Anne Lamott, Help Thanks Wow: The Three Essential Prayers

The second prayer is “Thanks.”

Not even “Thank you.” Sometimes that seems loaded. Who is this ‘you’? Sometimes I just need to give thanks.

Yesterday a family donated some money to our little learning center project. I hugged the mom and whispered, “Thanks.” As I whispered this one word, I broke down in tears. I sobbed and she held me. I cried because of all that I felt about THIS year broke me open with this one word as I recognized this generous gesture. She cried too because she knew. She had been there since the beginning.

Just when I think this is all too hard – trying to preserve childhood, trying to show how beautiful this world is to kids who are forgetting, trying to carry it all – the miracles hold me steady.

This is the miracle of this word ‘thanks.’ It is the already received, of understanding the true gift. This family represented all the families that supported us this year, supported me and the staff of Casa Morpho who tried to keep the love of learning, and loving the world, alive. Despite all the closures and lockdowns, the virtual learning experiments, the part-time social distanced outdoor lessons with erratic schedules, these families did not leave. They gave what they could when they could even when sometimes it was a text saying that they were still with us.

While everyone stayed at home, my family drove to find internet every day so I could facilitate classes on zoom to keep the connection. We locked down and I had an emergency meeting with my guides. I told them, “We go on zoom tomorrow. I will show you how to do it and then set up your google classrooms asap. We don’t stop. We need to keep tethered.”

And they did. These guides who took a huge reduction in pay but put in the same hours of preparation and commitment kept going. Families left and we pushed on. I told them that it all mattered. The texts to parents. Telling jokes or drawing on the virtual whiteboard together instead of a formal lesson on a zoom call. Asking each student to please come on video and share what you feel. The frustrations of bad internet and lack of in-person social interaction made us become creative.
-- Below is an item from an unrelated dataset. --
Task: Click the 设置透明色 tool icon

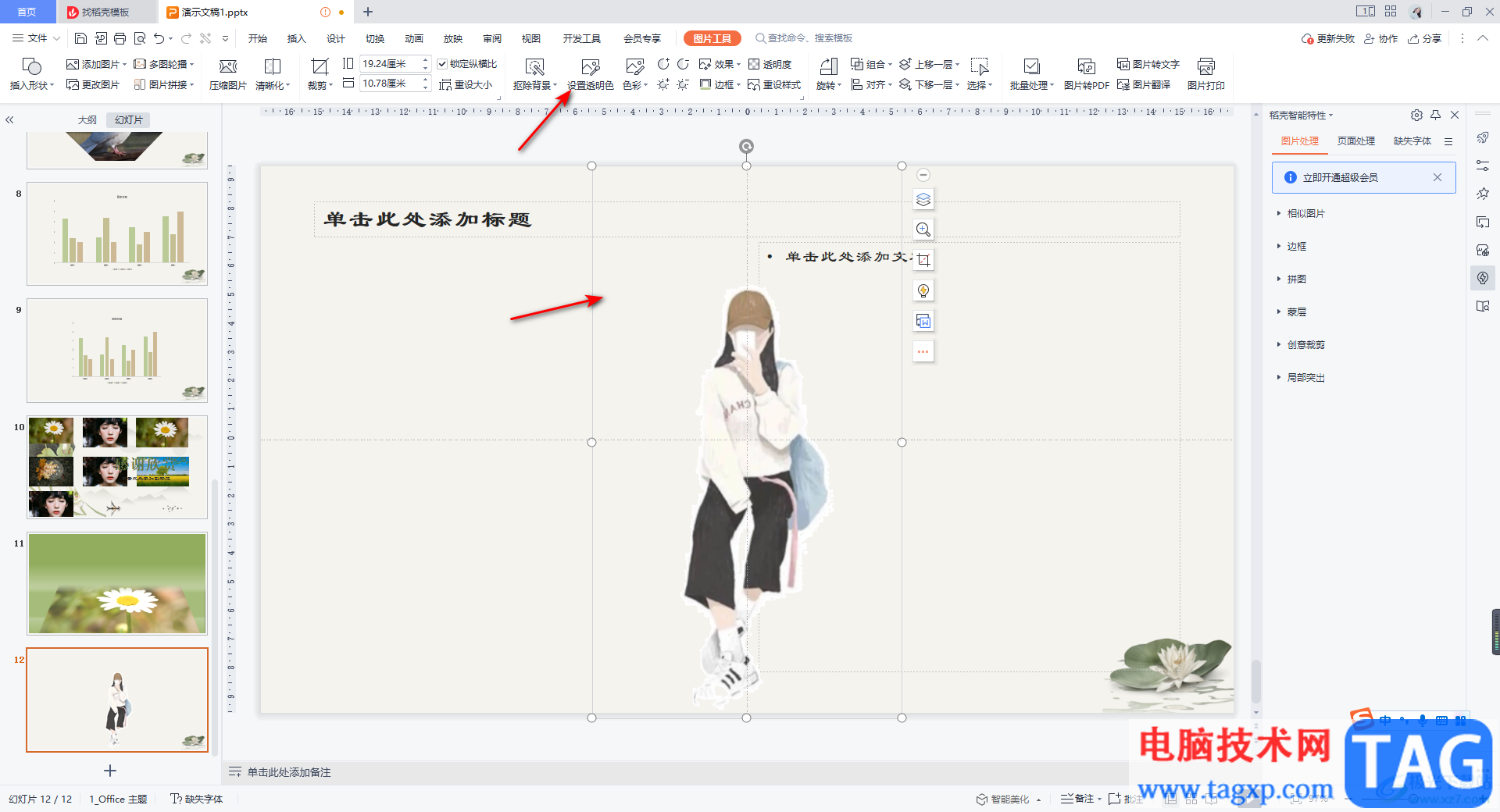Action: point(591,67)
One day, my younger teen class surprised the kindergarten class on their zoom call and the little ones squealed with delight seeing their “best friends” again. They had a dance party and had show and tell – the kindy kids all had tadpoles that they were raising and would update the changes on their zoom calls.

It was rough. We all wanted to go and be with all of the kids. We wanted to high-five and hug. We wanted to quit. It was so hard to engage some days. I didn’t have answers or certainty. All I had were the families, my students, and the guides to pull me through. I also had Chris and the kids. AJ was here and she would put her arms around me and tell me what I was doing was amazing and to keep going. I gave up pay so my staff could put food on the table. My prayers alternate between help and thanks as my prayers feel like that they are heard and answered. Small miracles begin to accumulate. Outdoor learning alternatives. Collaborative neighbours. More families who believe in a different way to educate.
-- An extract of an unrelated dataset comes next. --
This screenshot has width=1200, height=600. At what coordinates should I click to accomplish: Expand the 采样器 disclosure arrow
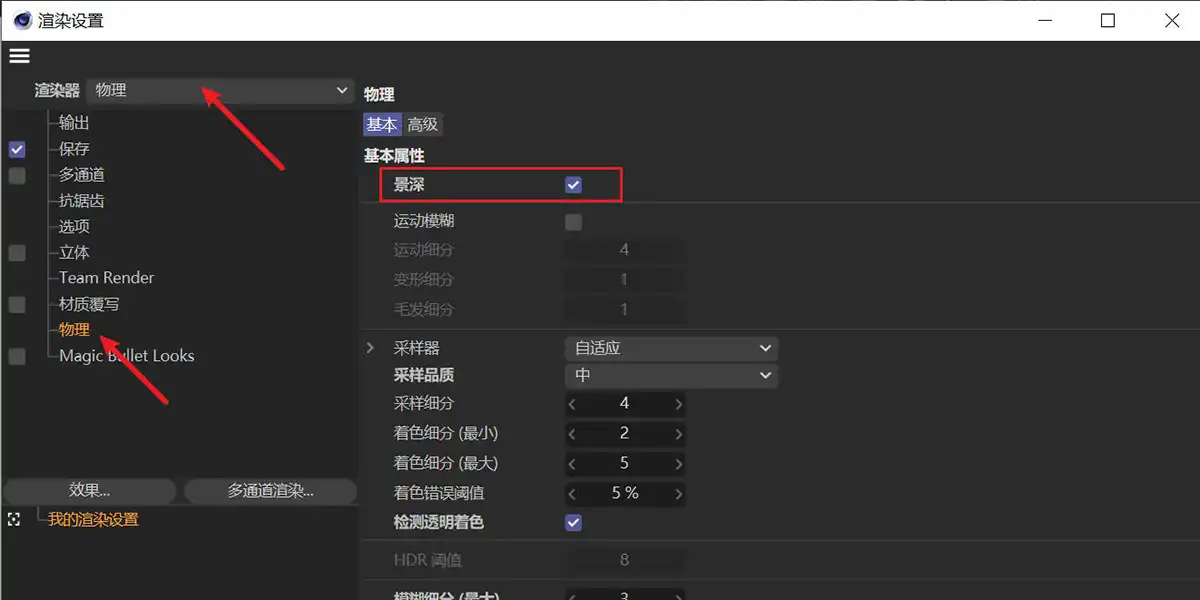pyautogui.click(x=370, y=348)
As I stood in her arms and sobbed, I felt the weight of my thanks. A year’s worth of gratitude. I felt my gratitude for the support, the love, and the loyalty especially when I had no idea where the money would come from as we all struggled in the uncertainty of the future. All I knew is that we had to maintain the relationships with the children, the families, and with each other. Casa Morpho is not a place. It is the community of people – in the most raw form, the form of tough conversations and giving before receiving.

Thank you all for your trust. Thank you for the words of encouragement. Thank you for the gifts of sparkling water, chocolate, and belief in me. Thank you for walking beside me every step of the way.